[begin EXTRACT PROVIDED]

6. As regards disallowance of mess expenses, the Ld. AR submitted that the Assessing Officer estimated the mess expenses at Rs. 1,275/- per student per month as against the expenses of Rs. 2,401/- per student per month incurred by the assessee. The Ld. AR submitted that the Assessing Officer failed to appreciate the facts that the nature of foods and facilities provided by the assessee to its students is not the same in other Institute. The number of students at a given time availing the mess facility provided by the assessee, since, if there are large number of students, the per head expense would be on the lower side while if there are less number of students, the per head expense would be on a higher side. No detail of the breakup of the food items provided, number of meals given, nature of foods such as vegetarian and non-vegetarian, nature of morning breakfast, evening tea, etc. The Ld. AR further submitted that the Assessing Officer ignored the fact that the risk and responsibility attached in providing hostel and transport facility to the students. The assessee society has provided tough security and staff. It is, thus, stated by the Ld. AR that apart from making payments to the contractor for hiring buses and for rent expenses, assessee society incurred other connected expenditure such as providing attendants for safety. All such expenses are merged with the expenses debited under different heads and they have not been considered by the Assessing Officer. The Assessing Officer has proceeded to complete the assessment by estimating the mess expenses without giving specific notice u/s 142(1) of the Act. The Assessing Officer acted in a most arbitrary manner to device its own formula so as to work out the disallowance of mess charges. Such disallowance made by the Assessing Officer without providing the comparable cases to the assessee is not only arbitrary and illegal but the same is based on surmises, conjectures and on hypothetical observation. The two cases referred to by the Assessing Officer have no relevance to make disallowance of expenses since every institute has its own system of providing food in the mess. The Ld. AR submitted that this issue is squarely covered by the decision of the Tribunal in the case of Laksh Educational Society vs. Addl. CIT (ITA No. 3549/Del/2015).

[end EXTRACT PROVIDED]
[begin DATASET EXCERPT]

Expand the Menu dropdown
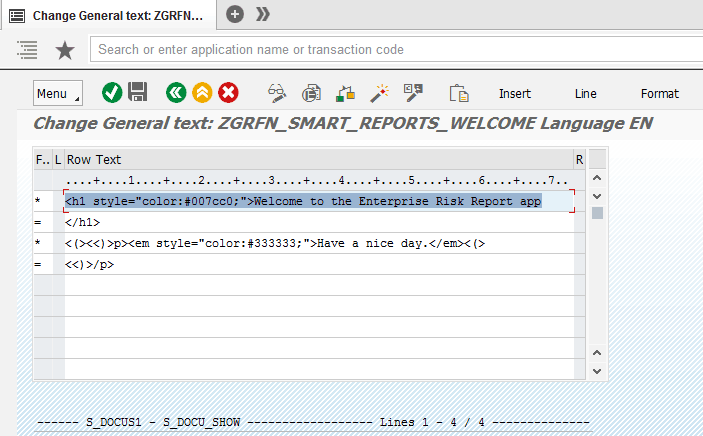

[end DATASET EXCERPT]

- **TASK INSTRUCTIONS**: Extend the tribunal order on disallowed mess expenses, beginning after its final sentence. The listing has no connection to the tribunal order on disallowed mess expenses.

- **EXERCISE RESPONSE**:
7. As regards ground no. 3 and 3.1 relating to disallowance of depreciation of Rs. 2,52,75,253/-, the Ld. AR submitted that depreciation is allowable as separate deduction apart from application of income. Depreciation has to be debited to determine the extent and usage of the capital asset in the course of conduct of activities and is available u/s 32 of the Act. However, the investment is considered as a system to measure the utilization of the charitable funds in the charitable activities in the form of development infrastructure, to be used for the fulfillment of the main object of the trust. Computation of income is separate and distinct and has to be made on commercial basis by applying the provision of the Act. The depreciation is a charge on the wear and tear and use of the capital asset which suffers like that gets reduced year after year and with the passage of time. The depreciation has been provided in the income and expenditure in conformity with the Income Tax Rules applicable to the allowance of depreciation of fixed assets. The proposition that depreciation should be allowed, even if, the purchase of assets have been claimed by the trust towards application of income has been dealt by the various decisions by the Apex Court and the various High Courts. The Ld. AR relied upon following decisions:
1) CIT vs. Rajasthan and Gujarati Charitable Foundation Poona (2018) 402 ITR 441 (SC)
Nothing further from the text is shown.